| Instructions to follow |
Each line of the data below that includes the string "handle" must be copied.

| Supplied records |

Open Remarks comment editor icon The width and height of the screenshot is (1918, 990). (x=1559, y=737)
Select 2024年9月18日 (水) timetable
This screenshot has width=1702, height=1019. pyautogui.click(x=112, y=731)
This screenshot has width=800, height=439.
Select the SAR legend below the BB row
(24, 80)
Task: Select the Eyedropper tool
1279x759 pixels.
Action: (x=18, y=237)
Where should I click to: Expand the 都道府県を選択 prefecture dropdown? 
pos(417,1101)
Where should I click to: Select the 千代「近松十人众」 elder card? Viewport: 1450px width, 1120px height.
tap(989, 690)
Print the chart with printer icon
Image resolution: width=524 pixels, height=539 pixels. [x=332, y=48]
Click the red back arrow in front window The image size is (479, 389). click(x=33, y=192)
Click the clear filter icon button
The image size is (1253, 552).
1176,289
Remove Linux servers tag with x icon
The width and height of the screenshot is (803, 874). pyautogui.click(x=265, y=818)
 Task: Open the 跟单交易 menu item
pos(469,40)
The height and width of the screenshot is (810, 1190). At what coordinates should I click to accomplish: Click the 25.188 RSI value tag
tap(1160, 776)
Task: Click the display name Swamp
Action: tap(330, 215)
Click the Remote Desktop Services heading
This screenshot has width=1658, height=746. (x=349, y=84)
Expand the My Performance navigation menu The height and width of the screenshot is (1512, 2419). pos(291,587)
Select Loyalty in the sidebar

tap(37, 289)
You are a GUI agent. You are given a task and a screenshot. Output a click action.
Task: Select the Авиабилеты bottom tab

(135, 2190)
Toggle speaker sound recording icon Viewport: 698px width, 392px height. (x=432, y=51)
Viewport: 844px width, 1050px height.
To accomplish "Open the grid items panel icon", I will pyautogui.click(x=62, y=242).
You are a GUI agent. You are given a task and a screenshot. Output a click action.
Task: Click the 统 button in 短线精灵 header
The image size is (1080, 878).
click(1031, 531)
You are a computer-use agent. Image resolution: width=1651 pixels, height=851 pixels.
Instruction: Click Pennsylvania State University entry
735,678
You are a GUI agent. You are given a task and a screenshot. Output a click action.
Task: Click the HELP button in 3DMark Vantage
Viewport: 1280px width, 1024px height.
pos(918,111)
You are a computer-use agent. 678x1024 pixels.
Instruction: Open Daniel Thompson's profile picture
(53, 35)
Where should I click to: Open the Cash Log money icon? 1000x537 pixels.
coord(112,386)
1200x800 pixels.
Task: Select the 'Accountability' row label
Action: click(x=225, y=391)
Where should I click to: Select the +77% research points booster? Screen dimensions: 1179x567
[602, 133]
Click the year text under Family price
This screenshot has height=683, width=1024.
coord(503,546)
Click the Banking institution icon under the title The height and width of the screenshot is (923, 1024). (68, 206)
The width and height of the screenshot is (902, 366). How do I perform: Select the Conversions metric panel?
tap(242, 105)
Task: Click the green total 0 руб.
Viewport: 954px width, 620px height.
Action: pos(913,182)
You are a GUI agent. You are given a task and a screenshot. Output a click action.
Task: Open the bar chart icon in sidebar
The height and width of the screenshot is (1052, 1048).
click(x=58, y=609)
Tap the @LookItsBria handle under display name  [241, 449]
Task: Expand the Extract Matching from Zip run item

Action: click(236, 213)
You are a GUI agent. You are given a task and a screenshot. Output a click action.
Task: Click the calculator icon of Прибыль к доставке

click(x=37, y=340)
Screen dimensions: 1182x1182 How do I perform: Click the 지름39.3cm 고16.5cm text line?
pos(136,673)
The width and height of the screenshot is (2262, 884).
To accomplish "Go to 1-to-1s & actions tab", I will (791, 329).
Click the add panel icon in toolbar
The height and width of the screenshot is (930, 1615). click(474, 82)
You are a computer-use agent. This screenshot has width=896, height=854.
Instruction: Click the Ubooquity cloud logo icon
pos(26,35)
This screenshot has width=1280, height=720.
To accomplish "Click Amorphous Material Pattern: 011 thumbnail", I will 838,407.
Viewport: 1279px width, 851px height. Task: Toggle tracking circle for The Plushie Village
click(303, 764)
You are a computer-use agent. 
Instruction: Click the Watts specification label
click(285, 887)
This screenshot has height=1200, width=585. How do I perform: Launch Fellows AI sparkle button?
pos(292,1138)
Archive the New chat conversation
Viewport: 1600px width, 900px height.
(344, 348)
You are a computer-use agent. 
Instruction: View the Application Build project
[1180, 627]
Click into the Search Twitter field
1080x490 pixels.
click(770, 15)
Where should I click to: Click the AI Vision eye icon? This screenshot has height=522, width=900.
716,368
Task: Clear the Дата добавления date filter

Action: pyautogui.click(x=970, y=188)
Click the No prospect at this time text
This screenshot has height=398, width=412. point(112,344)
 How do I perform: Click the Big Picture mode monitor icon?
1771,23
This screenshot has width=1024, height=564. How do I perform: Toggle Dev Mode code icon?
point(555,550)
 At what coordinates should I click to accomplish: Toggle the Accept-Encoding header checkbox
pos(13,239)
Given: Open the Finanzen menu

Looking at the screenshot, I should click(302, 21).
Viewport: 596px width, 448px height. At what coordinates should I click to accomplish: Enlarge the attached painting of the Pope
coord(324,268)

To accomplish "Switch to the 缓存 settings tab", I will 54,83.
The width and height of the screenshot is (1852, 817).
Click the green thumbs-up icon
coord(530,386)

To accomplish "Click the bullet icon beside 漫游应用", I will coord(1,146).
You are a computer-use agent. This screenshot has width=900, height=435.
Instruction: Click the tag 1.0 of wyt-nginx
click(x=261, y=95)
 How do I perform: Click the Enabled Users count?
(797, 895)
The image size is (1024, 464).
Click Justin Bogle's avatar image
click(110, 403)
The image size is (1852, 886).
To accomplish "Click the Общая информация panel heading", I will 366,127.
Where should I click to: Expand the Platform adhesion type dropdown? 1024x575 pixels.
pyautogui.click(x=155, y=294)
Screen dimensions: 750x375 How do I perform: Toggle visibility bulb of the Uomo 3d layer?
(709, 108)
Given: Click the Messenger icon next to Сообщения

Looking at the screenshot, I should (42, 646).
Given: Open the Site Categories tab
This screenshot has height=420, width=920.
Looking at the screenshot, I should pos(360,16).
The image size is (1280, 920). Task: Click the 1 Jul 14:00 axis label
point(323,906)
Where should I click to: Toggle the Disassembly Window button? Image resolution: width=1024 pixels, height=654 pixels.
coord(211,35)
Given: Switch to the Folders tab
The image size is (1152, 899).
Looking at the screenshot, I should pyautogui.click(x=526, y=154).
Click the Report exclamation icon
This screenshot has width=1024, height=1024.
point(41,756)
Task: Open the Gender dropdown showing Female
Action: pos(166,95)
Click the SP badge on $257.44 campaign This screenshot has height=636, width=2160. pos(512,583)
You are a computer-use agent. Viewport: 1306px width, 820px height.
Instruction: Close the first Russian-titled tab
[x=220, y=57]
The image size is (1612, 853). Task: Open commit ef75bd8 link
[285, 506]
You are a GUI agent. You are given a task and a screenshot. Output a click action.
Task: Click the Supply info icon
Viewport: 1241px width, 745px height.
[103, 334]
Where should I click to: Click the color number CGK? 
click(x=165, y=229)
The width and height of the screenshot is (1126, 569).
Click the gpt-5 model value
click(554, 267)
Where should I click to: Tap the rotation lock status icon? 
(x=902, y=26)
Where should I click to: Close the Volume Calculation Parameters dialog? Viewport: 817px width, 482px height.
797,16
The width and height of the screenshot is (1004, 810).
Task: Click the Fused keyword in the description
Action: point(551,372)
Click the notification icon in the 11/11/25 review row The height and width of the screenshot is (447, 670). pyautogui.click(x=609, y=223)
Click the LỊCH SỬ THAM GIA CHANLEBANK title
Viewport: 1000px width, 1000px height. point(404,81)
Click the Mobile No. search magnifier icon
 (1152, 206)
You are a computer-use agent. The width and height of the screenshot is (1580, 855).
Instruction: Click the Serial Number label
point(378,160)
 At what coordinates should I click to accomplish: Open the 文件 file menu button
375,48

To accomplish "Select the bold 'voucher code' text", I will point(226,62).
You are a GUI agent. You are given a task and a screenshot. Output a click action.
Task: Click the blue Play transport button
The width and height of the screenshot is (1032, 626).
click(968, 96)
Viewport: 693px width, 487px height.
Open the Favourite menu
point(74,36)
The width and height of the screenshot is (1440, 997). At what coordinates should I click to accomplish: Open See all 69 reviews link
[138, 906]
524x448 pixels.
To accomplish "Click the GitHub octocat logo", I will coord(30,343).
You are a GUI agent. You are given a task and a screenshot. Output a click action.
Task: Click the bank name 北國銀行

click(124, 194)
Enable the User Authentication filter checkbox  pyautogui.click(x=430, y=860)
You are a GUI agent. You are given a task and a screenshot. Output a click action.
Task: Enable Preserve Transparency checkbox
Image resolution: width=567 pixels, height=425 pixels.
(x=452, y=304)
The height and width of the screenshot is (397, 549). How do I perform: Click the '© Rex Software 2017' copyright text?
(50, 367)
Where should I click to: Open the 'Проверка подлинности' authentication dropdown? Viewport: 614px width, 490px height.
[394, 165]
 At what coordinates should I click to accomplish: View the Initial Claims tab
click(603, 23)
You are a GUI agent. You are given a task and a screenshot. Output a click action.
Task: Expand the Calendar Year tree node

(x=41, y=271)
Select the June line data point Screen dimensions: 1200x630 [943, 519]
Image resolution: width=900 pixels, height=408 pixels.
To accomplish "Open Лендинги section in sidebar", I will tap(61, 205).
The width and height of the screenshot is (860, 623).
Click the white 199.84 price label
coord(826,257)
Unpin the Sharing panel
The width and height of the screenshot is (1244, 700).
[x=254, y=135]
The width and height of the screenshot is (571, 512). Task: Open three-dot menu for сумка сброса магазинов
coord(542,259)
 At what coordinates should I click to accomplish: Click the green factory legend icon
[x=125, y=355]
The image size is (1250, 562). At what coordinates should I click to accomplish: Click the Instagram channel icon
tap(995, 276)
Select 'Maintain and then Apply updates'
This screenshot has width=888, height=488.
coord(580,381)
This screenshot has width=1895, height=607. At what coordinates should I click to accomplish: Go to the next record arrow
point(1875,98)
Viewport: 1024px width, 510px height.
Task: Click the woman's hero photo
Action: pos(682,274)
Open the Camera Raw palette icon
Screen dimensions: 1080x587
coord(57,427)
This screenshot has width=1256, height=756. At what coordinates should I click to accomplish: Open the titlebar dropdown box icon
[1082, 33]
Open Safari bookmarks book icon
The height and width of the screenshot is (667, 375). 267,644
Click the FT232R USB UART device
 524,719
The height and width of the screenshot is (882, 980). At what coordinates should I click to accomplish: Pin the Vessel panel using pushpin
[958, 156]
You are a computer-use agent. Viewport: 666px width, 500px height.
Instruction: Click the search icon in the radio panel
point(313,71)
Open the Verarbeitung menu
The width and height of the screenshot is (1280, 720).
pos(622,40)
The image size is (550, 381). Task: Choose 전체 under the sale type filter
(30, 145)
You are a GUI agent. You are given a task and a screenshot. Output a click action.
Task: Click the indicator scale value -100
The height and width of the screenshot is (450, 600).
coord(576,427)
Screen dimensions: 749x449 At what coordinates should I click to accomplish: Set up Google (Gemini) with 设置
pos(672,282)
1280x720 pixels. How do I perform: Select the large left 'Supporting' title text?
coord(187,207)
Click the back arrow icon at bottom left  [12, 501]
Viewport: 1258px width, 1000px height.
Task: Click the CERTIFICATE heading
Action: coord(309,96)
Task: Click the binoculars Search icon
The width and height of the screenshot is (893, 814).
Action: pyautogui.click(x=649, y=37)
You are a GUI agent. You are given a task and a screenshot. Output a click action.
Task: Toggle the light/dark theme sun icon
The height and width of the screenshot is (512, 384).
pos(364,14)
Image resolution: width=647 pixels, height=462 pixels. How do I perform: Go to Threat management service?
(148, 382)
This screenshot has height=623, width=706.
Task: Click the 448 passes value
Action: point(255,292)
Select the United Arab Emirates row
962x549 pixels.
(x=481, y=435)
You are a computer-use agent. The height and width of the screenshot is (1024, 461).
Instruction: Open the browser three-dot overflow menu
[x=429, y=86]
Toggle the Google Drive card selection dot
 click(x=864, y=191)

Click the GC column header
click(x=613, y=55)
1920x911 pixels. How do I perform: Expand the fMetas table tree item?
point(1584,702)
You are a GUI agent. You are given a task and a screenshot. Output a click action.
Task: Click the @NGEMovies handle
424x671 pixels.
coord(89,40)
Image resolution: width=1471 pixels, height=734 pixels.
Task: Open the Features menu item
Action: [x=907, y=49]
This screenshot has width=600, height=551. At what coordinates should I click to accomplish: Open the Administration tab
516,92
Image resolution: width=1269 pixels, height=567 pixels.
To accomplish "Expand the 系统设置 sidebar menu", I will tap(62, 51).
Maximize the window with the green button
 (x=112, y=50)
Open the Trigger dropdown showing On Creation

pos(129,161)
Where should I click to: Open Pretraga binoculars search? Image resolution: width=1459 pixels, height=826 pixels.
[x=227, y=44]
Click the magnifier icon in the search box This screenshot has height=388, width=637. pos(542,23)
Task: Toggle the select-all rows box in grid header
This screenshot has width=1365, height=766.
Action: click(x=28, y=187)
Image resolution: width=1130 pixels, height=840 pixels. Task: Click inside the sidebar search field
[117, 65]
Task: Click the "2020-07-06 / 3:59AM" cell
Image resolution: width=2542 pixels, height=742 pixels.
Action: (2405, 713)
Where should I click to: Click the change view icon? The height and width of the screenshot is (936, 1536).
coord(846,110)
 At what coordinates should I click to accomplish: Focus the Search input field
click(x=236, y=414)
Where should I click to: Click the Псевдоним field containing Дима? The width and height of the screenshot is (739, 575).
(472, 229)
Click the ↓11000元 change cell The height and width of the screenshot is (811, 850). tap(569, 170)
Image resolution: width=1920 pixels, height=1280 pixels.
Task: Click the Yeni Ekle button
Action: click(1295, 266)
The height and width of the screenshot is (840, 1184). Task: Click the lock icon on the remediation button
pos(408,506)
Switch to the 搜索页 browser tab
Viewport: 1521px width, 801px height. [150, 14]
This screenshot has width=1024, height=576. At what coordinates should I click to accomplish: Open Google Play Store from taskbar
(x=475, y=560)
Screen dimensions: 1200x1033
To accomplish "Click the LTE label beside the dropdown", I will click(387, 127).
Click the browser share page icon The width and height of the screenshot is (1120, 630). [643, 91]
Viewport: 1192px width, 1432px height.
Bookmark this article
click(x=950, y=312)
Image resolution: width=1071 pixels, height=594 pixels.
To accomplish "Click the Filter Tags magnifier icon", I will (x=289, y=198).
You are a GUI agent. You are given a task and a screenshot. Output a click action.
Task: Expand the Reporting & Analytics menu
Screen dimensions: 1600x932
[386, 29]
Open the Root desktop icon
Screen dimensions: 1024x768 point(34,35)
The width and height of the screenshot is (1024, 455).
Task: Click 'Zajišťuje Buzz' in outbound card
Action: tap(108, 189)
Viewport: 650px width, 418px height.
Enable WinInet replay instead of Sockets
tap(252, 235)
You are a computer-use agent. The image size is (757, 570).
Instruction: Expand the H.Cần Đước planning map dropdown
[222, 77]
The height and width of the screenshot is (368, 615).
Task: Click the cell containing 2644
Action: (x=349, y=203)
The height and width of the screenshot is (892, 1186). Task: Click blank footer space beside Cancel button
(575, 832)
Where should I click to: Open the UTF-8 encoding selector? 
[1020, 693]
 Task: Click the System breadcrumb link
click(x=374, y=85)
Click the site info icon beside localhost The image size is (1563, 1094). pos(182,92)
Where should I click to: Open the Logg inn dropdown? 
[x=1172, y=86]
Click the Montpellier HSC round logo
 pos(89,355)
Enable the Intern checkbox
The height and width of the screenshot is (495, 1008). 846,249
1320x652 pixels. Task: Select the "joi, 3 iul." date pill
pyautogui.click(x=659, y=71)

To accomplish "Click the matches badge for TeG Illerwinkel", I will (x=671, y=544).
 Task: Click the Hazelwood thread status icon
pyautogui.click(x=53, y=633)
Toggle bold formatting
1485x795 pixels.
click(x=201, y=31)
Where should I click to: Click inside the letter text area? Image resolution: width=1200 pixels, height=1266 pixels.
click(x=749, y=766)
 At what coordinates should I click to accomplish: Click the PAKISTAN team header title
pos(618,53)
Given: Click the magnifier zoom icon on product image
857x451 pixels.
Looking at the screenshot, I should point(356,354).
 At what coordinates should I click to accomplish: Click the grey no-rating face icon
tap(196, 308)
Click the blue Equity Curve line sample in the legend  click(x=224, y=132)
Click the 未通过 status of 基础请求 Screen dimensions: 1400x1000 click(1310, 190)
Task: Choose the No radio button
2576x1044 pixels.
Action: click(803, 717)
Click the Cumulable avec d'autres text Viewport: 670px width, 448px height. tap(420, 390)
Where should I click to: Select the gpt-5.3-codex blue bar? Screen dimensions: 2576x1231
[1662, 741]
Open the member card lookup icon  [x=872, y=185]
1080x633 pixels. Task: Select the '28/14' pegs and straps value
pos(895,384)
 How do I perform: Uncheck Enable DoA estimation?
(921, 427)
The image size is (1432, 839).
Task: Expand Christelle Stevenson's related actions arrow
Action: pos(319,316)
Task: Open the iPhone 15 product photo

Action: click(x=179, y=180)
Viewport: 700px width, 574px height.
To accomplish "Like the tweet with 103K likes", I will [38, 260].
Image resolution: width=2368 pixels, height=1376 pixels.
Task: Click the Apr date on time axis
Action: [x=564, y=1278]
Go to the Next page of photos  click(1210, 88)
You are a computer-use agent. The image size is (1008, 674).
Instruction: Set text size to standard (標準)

| Completed exercise |
Tap the @LookItsBria handle under display name  [241, 449]
Task: Click the @NGEMovies handle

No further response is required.